Our society is so polarized right now I think it’s more important than ever to hear from voices that are different from our own. It’s too easy to become overly homogenous and clueless of anything that’s different. It allows all sorts of negative things to blossom.

Nigerian writer Chimamanda Adichie talks about the danger of the single story in her 2009 TED talk, when we allow a single narrative to tell the entire story of something we don’t understand. It happens all the time when the continent of Africa is turned into a single country. It’s what we do to Islam when we assume all Muslims are conservative or even terrorists.

Wilson also said that she’d never been to a mosque that separated men and women until she came to the U.S. The most liberal mosque she’d ever been in was Iran.

“The problem with stereotypes is not that they are untrue, it is that they are incomplete,” Adichie said. It’s not that there aren’t conservative Muslims (and even extremist Muslims), but that’s only a tiny sliver of the truth. Just as the Westboro Baptist Church does not represent all of Christianity.

Swati Avasthi, a Hindu writer who spoke at the Festival of Faith and Writing, said that in order to disrupt this single story notion, we need to make it more complex.

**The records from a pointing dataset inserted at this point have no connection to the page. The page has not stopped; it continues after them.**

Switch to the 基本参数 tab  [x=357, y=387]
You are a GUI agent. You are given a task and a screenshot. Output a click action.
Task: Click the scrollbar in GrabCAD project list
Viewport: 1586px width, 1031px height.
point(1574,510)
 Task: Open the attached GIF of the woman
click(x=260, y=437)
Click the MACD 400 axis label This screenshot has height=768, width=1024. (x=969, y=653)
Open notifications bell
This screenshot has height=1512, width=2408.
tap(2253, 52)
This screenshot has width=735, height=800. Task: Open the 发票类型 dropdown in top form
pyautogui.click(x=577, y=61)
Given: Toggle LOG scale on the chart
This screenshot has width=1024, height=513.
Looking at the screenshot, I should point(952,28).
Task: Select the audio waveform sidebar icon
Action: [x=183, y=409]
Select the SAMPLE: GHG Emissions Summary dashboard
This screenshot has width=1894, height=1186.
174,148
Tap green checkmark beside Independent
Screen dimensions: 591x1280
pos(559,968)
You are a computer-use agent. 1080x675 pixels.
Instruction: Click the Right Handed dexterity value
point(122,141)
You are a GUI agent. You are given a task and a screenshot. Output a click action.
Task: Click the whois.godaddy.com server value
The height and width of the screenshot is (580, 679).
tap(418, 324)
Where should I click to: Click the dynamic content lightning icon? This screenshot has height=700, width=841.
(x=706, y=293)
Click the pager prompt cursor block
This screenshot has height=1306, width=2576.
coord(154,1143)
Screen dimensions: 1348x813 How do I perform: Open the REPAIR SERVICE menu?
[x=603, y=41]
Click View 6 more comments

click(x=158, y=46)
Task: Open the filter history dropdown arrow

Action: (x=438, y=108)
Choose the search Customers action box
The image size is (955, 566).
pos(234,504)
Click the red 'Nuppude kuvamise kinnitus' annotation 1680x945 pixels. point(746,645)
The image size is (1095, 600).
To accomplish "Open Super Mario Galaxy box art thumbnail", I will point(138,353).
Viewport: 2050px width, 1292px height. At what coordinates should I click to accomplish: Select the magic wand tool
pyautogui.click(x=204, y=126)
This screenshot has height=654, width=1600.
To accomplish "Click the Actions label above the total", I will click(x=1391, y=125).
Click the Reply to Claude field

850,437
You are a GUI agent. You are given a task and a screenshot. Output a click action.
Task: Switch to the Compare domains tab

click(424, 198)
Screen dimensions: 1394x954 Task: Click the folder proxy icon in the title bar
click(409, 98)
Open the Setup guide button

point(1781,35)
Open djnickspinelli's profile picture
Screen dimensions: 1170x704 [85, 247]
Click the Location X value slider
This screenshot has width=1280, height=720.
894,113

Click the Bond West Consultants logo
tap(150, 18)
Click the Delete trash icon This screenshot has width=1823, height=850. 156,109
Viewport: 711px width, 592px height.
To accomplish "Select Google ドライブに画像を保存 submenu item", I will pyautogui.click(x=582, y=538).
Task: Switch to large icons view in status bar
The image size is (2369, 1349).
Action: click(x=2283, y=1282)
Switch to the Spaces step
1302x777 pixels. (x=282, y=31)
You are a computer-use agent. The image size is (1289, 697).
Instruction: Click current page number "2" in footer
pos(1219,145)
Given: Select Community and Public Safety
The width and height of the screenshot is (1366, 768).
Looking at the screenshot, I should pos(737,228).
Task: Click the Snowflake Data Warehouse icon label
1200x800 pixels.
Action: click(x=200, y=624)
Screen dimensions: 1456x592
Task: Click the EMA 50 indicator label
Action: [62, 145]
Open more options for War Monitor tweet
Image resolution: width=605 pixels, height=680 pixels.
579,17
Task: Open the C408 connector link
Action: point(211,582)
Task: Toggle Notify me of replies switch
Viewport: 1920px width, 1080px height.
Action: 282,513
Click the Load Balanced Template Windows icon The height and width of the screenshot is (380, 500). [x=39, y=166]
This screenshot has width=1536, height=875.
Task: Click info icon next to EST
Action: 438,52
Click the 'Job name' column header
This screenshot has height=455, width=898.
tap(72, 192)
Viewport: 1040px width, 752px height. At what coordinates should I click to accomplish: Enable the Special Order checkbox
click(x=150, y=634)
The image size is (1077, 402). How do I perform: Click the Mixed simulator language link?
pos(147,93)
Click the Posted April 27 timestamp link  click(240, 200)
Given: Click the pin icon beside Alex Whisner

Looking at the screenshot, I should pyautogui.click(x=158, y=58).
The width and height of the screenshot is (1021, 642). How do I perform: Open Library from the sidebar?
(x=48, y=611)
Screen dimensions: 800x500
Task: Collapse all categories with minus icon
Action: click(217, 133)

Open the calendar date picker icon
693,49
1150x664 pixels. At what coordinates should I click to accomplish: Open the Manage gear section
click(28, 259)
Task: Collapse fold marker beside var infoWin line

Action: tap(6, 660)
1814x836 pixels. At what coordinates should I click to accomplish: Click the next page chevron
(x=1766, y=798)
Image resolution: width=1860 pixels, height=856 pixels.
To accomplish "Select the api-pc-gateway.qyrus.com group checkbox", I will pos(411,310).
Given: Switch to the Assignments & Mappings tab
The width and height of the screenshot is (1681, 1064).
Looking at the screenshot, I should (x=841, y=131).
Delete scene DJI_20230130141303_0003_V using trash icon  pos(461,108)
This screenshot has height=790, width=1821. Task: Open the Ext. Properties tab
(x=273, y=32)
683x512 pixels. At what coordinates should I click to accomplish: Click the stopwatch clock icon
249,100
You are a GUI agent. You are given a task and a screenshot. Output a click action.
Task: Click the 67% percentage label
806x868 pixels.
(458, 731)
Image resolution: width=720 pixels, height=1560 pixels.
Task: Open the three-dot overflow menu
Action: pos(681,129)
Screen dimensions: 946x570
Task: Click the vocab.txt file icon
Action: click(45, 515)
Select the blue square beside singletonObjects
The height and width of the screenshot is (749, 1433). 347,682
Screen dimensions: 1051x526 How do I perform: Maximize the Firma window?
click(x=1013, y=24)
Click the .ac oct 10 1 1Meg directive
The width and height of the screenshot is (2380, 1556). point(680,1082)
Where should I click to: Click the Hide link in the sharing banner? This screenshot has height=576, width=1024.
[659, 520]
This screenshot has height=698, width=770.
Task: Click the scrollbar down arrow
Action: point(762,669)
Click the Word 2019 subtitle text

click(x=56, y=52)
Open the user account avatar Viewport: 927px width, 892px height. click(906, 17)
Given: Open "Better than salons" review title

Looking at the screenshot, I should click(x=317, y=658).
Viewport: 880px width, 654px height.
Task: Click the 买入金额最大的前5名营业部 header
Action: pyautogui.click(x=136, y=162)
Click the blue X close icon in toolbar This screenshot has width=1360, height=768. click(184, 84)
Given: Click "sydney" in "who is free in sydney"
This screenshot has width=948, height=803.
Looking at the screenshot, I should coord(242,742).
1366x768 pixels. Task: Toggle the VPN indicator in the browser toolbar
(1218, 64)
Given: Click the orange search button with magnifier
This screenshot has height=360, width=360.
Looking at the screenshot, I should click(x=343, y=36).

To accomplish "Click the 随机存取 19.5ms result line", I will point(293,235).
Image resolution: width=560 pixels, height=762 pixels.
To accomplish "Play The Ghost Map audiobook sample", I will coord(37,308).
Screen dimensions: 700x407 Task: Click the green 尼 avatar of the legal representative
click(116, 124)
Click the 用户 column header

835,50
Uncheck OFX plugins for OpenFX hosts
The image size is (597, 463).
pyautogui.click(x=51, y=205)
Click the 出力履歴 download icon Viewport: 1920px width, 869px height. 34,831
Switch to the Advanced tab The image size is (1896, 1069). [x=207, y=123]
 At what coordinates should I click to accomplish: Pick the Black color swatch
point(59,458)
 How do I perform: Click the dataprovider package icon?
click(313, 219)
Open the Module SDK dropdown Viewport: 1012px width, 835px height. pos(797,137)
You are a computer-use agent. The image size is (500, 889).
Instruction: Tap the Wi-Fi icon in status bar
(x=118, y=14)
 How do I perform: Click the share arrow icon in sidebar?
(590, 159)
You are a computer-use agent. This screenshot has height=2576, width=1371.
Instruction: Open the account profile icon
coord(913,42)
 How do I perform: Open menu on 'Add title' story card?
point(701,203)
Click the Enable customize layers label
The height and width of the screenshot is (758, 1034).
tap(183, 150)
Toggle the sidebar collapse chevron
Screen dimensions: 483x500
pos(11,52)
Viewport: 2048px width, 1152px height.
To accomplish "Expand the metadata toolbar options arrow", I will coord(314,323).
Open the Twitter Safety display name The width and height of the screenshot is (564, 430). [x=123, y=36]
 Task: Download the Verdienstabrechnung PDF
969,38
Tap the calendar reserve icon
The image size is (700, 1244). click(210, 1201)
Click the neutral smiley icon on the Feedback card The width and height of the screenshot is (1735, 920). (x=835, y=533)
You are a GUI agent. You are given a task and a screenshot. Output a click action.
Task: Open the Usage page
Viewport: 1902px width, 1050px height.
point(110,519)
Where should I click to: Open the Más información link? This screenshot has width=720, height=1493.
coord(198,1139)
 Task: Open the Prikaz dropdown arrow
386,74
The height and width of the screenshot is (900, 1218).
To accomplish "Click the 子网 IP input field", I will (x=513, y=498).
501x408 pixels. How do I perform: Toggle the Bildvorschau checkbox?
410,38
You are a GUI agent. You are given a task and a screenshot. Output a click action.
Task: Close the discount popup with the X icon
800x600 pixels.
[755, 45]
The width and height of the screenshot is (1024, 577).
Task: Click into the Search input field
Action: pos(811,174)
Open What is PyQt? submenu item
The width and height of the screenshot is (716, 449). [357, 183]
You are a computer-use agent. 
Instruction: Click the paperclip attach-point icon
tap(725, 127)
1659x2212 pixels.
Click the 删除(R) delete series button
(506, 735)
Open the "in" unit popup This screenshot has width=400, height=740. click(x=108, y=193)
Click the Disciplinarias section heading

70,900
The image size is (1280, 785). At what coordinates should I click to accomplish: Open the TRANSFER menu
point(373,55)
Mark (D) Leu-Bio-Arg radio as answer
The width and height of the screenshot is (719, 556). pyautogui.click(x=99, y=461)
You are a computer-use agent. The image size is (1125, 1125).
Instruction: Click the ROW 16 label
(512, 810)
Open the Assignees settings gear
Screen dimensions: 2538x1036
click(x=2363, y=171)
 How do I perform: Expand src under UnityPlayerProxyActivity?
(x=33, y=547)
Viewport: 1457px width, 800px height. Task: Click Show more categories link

We need to explore the wider narratives and understand things more fully.

Two great examples are Boxers & Saints by Gene Luen Yang and Bamboo People by Mitali Perkins. Both stories explore deeply divided issues—the Boxer rebellion in 1900 China and persecuted refugees in Burma today, respectively—from two conflicting perspectives. The result is a more deeply nuanced narrative. It’s not a simple, one-sided story.

I think we need to pursue those multiple narratives, the more complicated threads that start to give us fuller picture, a more honest glimpse of the truth.

Don’t be content with a token bit of diversity. Don’t assume one story about Nigeria will tell you all you need to know. Don’t be so jaded as to think a single refugee story gives you insight into the experience of all refugees.

“Let’s tell stories that humanize, rather than demonize,” said Eliza Griswold, who has done a lot of work in Afghanistan and seen firsthand the result of our single narrative. She disrupts that narrative herself with this book of poetry by Afghan women.

Diverse Recommendations: Baby Baby

Last week I talked about sharing diverse pop culture recommendations. So let’s do it.

I mentioned that my favorite music genres of alt-rock and punk are pretty homogenous. But a little searching can find some gems.

One great find is the Atlanta party band Baby Baby. They’re kind of the epitome of a trash can punk band, on the ragged end of being sheer noise until suddenly the melodies and hooks turn it into fist-pumping music. I’m no music reviewer, but they remind me a bit of early Beastie Boys:

“Fire!” is from a couple years ago, but it’s probably my favorite. Their new album, Big Boy Baller Club, is pretty fun too.